» **What the exercise asks**: Collect all lines from the records below that include the word "Given".

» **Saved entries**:
----------
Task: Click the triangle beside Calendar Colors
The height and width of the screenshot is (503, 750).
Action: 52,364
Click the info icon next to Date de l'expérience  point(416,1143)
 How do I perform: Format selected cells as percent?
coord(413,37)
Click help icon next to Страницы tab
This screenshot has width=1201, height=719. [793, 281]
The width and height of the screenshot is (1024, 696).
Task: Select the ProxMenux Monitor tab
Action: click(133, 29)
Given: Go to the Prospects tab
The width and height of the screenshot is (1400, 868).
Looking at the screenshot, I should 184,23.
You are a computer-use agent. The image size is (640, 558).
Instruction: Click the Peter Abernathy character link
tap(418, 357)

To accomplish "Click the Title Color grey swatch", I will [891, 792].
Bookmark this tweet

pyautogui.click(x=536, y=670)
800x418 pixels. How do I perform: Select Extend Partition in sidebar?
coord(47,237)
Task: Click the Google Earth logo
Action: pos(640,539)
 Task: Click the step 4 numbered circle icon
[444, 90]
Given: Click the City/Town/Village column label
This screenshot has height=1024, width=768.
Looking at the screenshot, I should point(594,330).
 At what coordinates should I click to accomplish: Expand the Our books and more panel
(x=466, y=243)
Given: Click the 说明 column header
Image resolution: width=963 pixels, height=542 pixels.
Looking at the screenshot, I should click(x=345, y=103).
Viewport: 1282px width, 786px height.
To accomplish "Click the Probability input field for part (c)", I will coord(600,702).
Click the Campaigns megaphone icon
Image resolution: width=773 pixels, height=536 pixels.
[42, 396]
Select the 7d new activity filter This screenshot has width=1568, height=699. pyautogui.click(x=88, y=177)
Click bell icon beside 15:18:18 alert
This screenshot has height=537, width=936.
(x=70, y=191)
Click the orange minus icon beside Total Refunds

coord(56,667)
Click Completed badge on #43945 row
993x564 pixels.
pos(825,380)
----------
» **Your solution**:
Given: Go to the Prospects tab
Given: Click the City/Town/Village column label
Given: Click the 说明 column header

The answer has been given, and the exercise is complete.